Building end-to-end AI applications is challenging, and building the next generation of AI applications, such as online learning and reinforcement learning (RL) is even more challenging. That’s because these applications exhibit a large variety of computational patterns (e.g., data processing, simulations, model training, model serving), and none of the existing frameworks can efficiently support all these patterns at scale.
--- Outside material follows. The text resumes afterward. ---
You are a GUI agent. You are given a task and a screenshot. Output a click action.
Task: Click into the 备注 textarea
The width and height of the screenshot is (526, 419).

Join Robert Nishihara, Philipp Moritz, Ion Stoica, and Eric Liang to learn how Ray seamlessly and efficiently supports these computational patterns and hence provides an ideal platform for building AI applications. Through lecture and hands-on exercises, you’ll take a deep dive into Ray, learn its API, and implement several state-of-the-art AI applications, including an end-to-end application that involves training an RL model and serving predictions from it.
Robert Nishihara is a fourth-year PhD student working in the University of California, Berkeley, RISELab with Michael Jordan. He works on machine learning, optimization, and artificial intelligence.
Philipp Moritz is a PhD candidate in the electrical engineering and computer sciences (EECS) department at the University of California, Berkeley, with broad interests in artificial intelligence, machine learning, and distributed systems. He’s a member of the Statistical AI Lab and the RISELab.
Ion Stoica is a professor in the electrical engineering and computer sciences (EECS) department at the University of California, Berkeley, where he does research on cloud computing and networked computer systems. Previously, he worked on dynamic packet state, chord DHT, internet indirection infrastructure (i3), declarative networks, and large-scale systems, including Apache Spark, Apache Mesos, and Alluxio. He’s the cofounder of Databricks—a startup to commercialize Apache Spark—and Conviva—a startup to commercialize technologies for large-scale video distribution. Ion is an ACM fellow and has received numerous awards, including inclusion in the SIGOPS Hall of Fame (2015), the SIGCOMM Test of Time Award (2011), and the ACM doctoral dissertation award (2001).
Eric Liang is a second-year PhD student working in the University of California, Berkeley, RISELab with Ion Stoica. He works on frameworks and applications for machine learning and reinforcement learning. Previously, he spent several years working on systems in industry at Databricks and Google.